** Start Task material **
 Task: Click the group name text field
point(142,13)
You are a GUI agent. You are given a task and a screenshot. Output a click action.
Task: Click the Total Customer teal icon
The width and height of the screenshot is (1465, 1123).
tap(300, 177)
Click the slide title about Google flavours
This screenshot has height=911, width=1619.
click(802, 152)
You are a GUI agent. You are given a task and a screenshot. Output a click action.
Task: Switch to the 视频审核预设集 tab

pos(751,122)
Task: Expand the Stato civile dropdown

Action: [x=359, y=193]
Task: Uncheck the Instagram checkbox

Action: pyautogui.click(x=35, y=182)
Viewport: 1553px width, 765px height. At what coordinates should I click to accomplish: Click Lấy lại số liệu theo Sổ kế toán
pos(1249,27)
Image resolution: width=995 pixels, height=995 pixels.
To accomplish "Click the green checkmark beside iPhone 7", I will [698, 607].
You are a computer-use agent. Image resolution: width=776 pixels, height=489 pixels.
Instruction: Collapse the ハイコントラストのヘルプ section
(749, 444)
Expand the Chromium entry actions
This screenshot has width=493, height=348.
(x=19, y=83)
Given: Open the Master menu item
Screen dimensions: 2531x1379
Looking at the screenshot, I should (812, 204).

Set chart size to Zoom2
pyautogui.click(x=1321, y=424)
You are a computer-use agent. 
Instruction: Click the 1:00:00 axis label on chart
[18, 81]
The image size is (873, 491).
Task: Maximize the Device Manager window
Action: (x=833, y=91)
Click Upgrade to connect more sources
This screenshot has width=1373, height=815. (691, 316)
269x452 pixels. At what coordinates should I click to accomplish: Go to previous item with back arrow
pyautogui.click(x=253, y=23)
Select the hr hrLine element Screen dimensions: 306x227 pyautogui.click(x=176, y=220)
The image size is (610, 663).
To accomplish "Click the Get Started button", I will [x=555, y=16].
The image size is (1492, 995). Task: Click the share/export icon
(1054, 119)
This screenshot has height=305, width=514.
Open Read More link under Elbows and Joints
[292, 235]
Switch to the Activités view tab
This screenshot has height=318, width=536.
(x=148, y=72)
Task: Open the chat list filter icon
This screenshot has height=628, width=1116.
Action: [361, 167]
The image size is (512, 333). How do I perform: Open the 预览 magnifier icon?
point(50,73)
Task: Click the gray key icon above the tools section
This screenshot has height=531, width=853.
** End Task material **
Problem to work on: Output every line of the items above as a JSON array of strings, one string per line, leaving out blank lines.

Expected answer:
[
  " Task: Click the group name text field",
  "point(142,13)",
  "You are a GUI agent. You are given a task and a screenshot. Output a click action.",
  "Task: Click the Total Customer teal icon",
  "The width and height of the screenshot is (1465, 1123).",
  "tap(300, 177)",
  "Click the slide title about Google flavours",
  "This screenshot has height=911, width=1619.",
  "click(802, 152)",
  "You are a GUI agent. You are given a task and a screenshot. Output a click action.",
  "Task: Switch to the 视频审核预设集 tab",
  "pos(751,122)",
  "Task: Expand the Stato civile dropdown",
  "Action: [x=359, y=193]",
  "Task: Uncheck the Instagram checkbox",
  "Action: pyautogui.click(x=35, y=182)",
  "Viewport: 1553px width, 765px height. At what coordinates should I click to accomplish: Click Lấy lại số liệu theo Sổ kế toán",
  "pos(1249,27)",
  "Image resolution: width=995 pixels, height=995 pixels.",
  "To accomplish \"Click the green checkmark beside iPhone 7\", I will [698, 607].",
  "You are a computer-use agent. Image resolution: width=776 pixels, height=489 pixels.",
  "Instruction: Collapse the ハイコントラストのヘルプ section",
  "(749, 444)",
  "Expand the Chromium entry actions",
  "This screenshot has width=493, height=348.",
  "(x=19, y=83)",
  "Given: Open the Master menu item",
  "Screen dimensions: 2531x1379",
  "Looking at the screenshot, I should (812, 204).",
  "Set chart size to Zoom2",
  "pyautogui.click(x=1321, y=424)",
  "You are a computer-use agent. ",
  "Instruction: Click the 1:00:00 axis label on chart",
  "[18, 81]",
  "The image size is (873, 491).",
  "Task: Maximize the Device Manager window",
  "Action: (x=833, y=91)",
  "Click Upgrade to connect more sources",
  "This screenshot has width=1373, height=815. (691, 316)",
  "269x452 pixels. At what coordinates should I click to accomplish: Go to previous item with back arrow",
  "pyautogui.click(x=253, y=23)",
  "Select the hr hrLine element Screen dimensions: 306x227 pyautogui.click(x=176, y=220)",
  "The image size is (610, 663).",
  "To accomplish \"Click the Get Started button\", I will [x=555, y=16].",
  "The image size is (1492, 995). Task: Click the share/export icon",
  "(1054, 119)",
  "This screenshot has height=305, width=514.",
  "Open Read More link under Elbows and Joints",
  "[292, 235]",
  "Switch to the Activités view tab",
  "This screenshot has height=318, width=536.",
  "(x=148, y=72)",
  "Task: Open the chat list filter icon",
  "This screenshot has height=628, width=1116.",
  "Action: [361, 167]",
  "The image size is (512, 333). How do I perform: Open the 预览 magnifier icon?",
  "point(50,73)",
  "Task: Click the gray key icon above the tools section",
  "This screenshot has height=531, width=853."
]